Over two-fifths (43%) reported 10 or more breaches over the past year-and-a-half, while 79% said they’d suffered at least one incident.

The top three threats were listed as security misconfiguration of production environments (67%), lack of visibility into access in production environments (64%) and improper IAM and permission configurations (61%).

Configuration errors are a common occurrence in the cloud space, thanks to the growing complexity of deployments, limited in-house expertise and growing interest from researchers and cyber-criminals.

The findings align somewhat with Verizon’s most recent Data Breach Investigations Report (DBIR), which revealed that 22% of breaches last year were down to human error, with misconfiguration featuring strongly. In fact, the report claimed that breaches featuring configuration mistakes had jumped nearly 5% from the previous year.

Ermetic also argued that users and applications often accrue excessive access permissions in public cloud deployments. These are often granted by default or go unnoticed, but can be hijacked by attackers to steal data, deliver malware or disrupt business processes,

Perhaps unsurprisingly given their challenges, the CISOs IDC spoke to claimed their top three cloud security priorities are compliance monitoring (78%), authorization and permission management (75%) and security configuration management (73%).

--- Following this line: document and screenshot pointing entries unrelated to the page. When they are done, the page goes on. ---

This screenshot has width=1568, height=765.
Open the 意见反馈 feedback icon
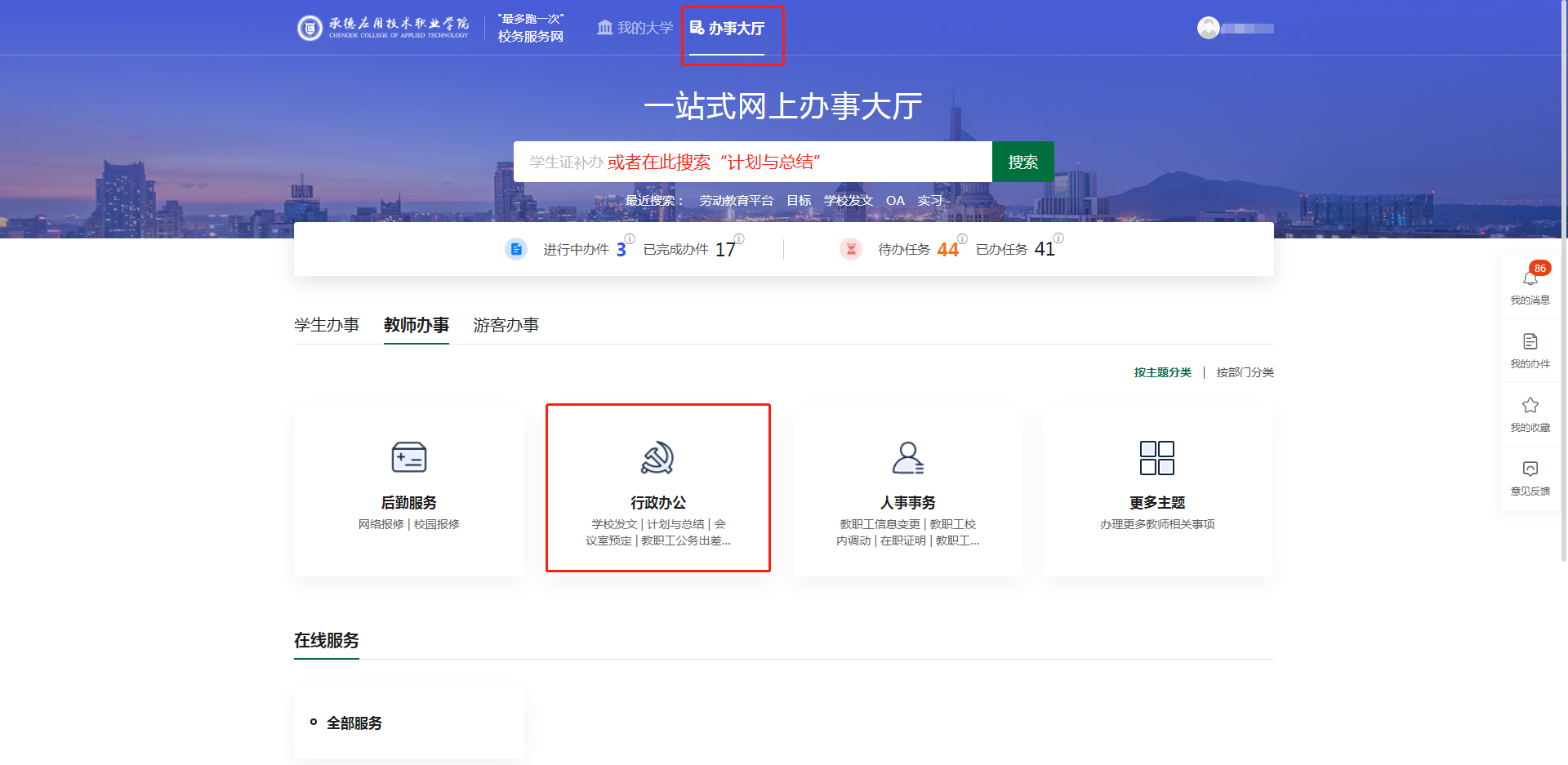[x=1530, y=469]
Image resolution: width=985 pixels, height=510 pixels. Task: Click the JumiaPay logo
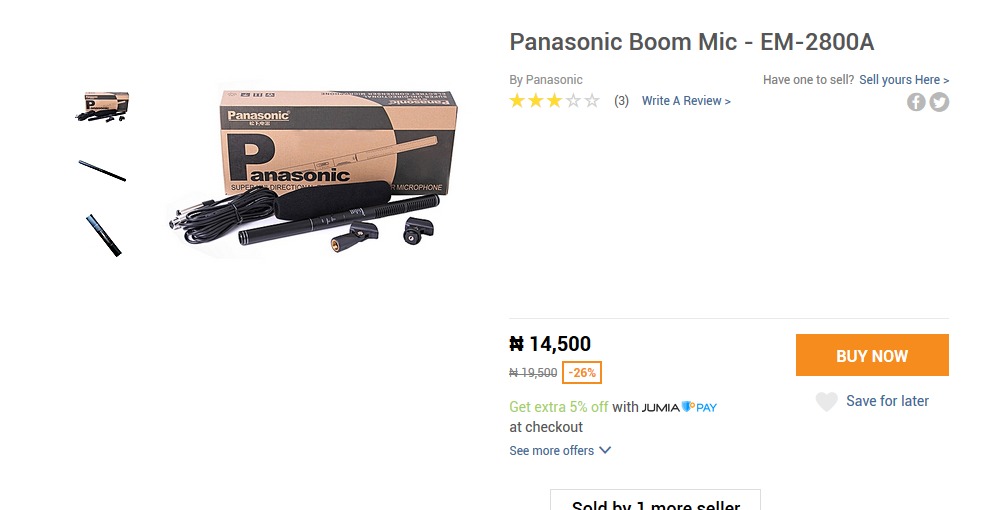pyautogui.click(x=679, y=407)
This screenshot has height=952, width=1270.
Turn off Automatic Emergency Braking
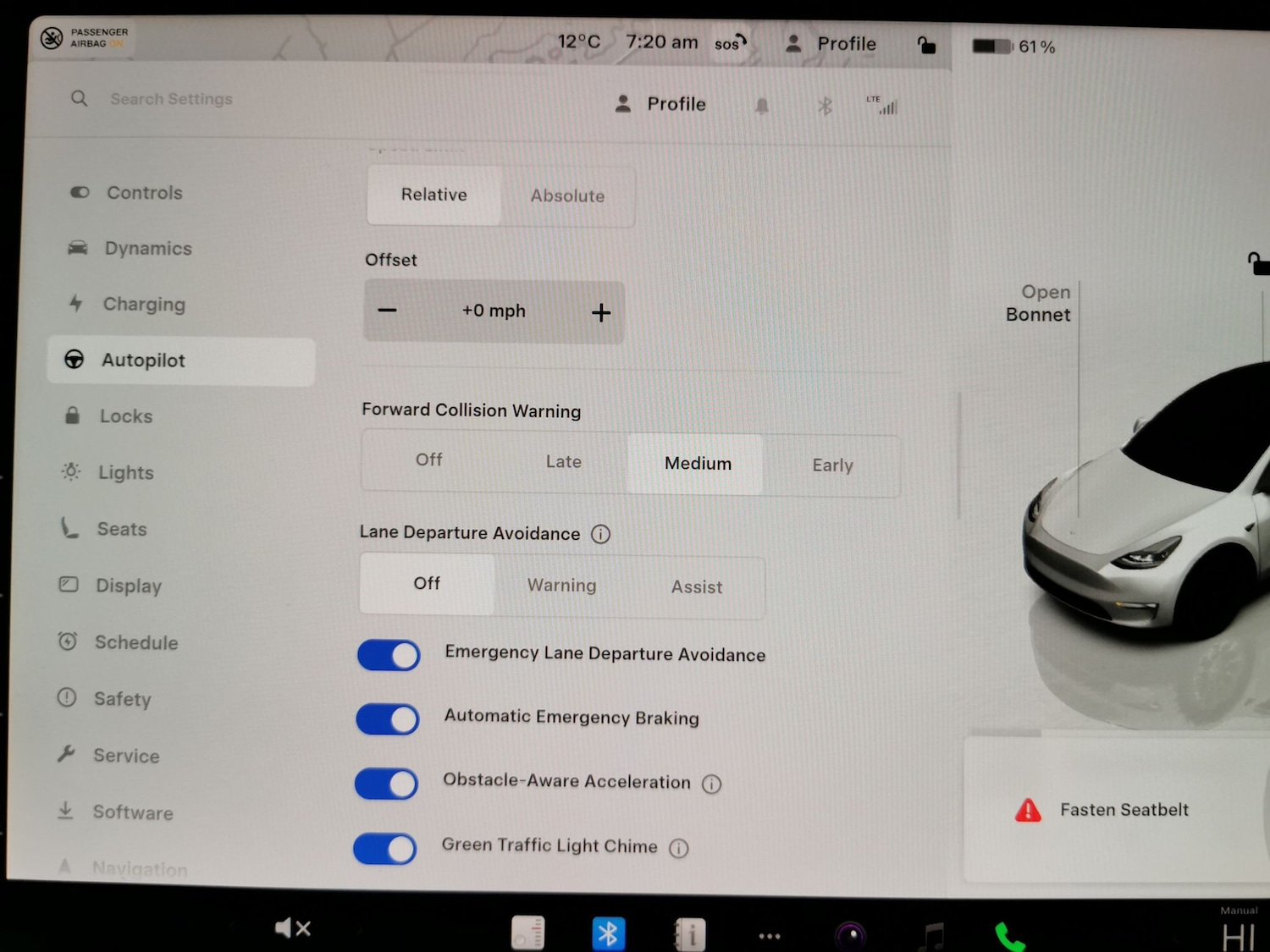[388, 719]
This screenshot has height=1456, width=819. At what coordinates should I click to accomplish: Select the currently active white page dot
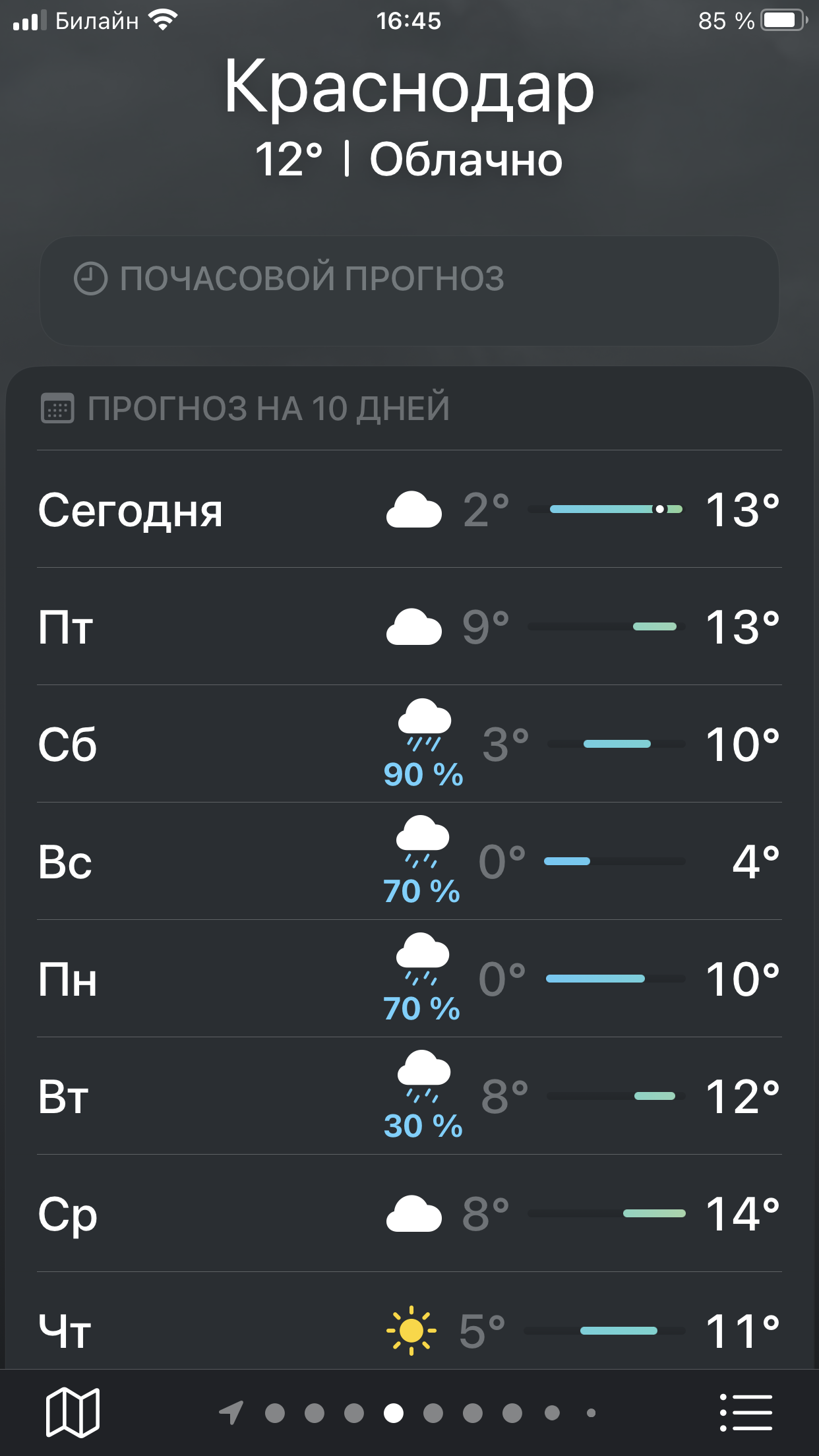394,1412
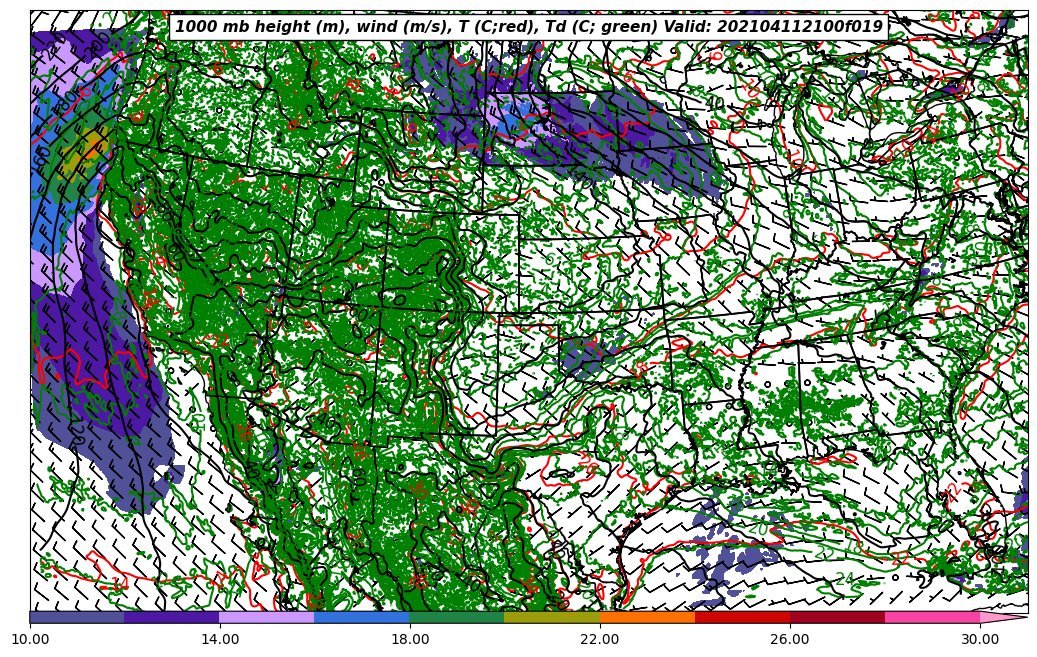
Task: Click the map title text at top
Action: pos(529,27)
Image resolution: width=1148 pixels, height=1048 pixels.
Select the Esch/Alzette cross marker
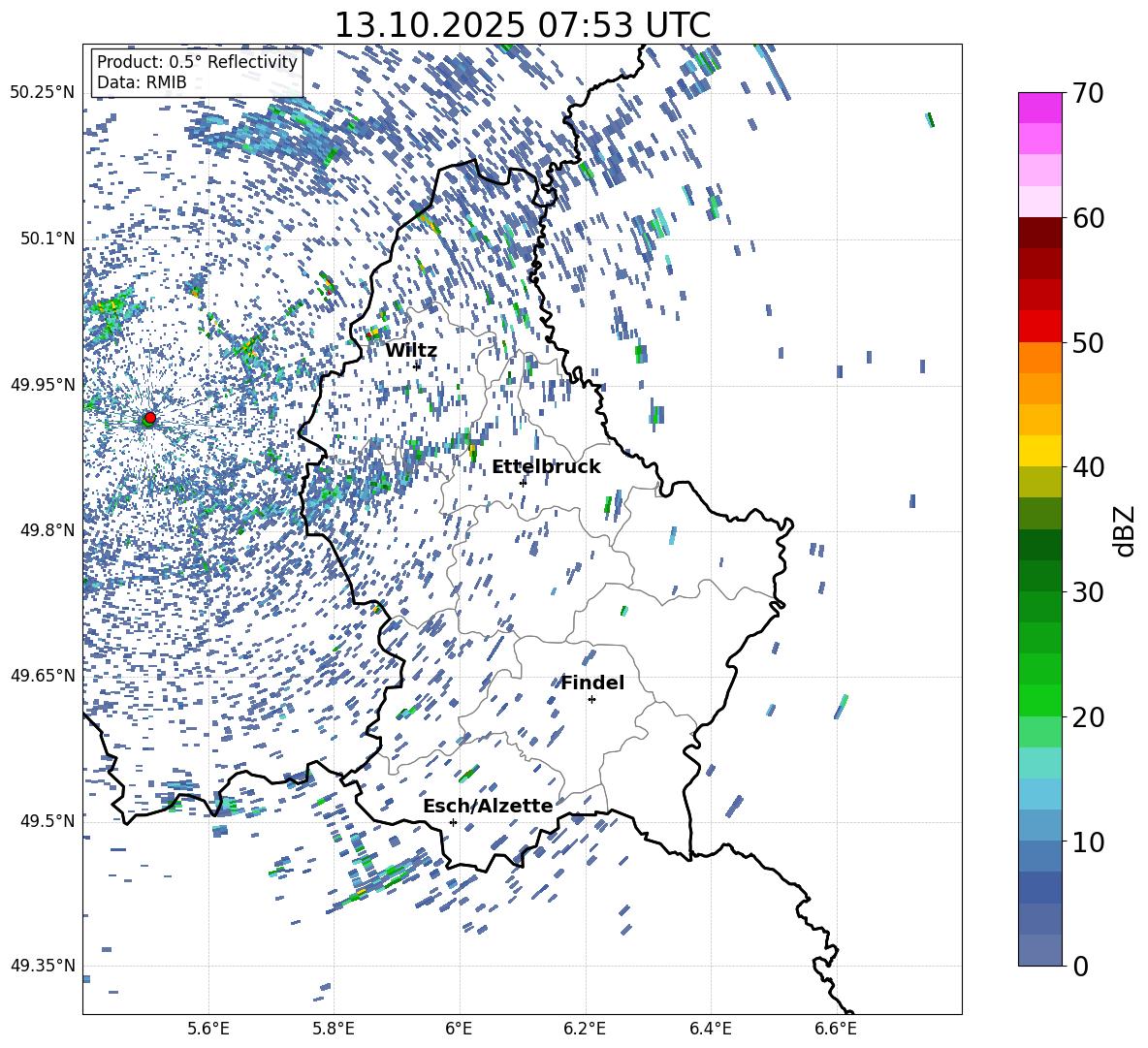point(453,822)
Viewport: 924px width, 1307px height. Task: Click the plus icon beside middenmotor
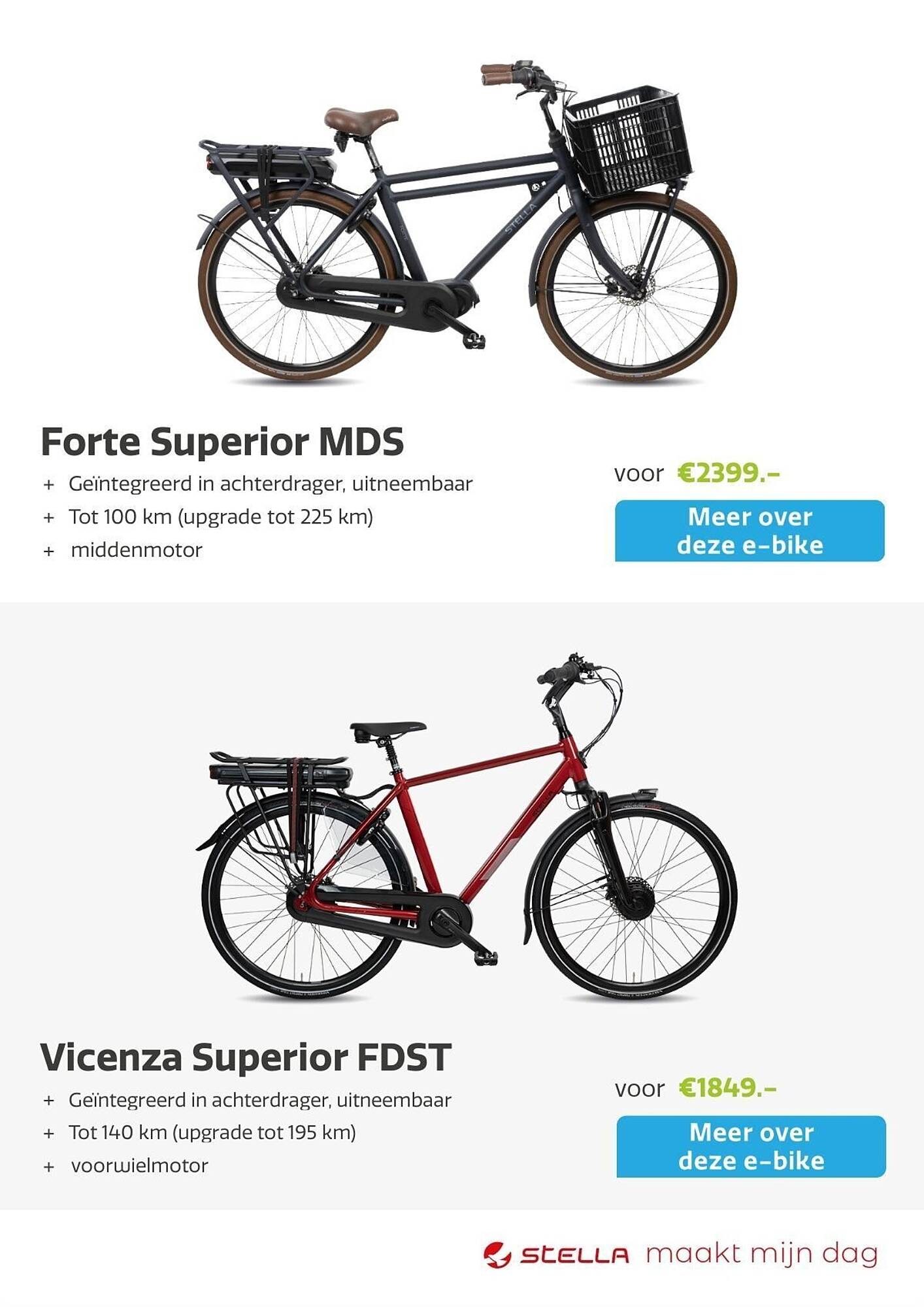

“Even though most of the companies surveyed are already using IAM, data loss prevention, data classification and privileged account management products, more than half claimed these were not adequate for protecting cloud environments,” said Shai Morag, CEO of Ermetic. “In fact, two-thirds cited cloud native capabilities for authorization and permission management, and security configuration as either a high or an essential priority.”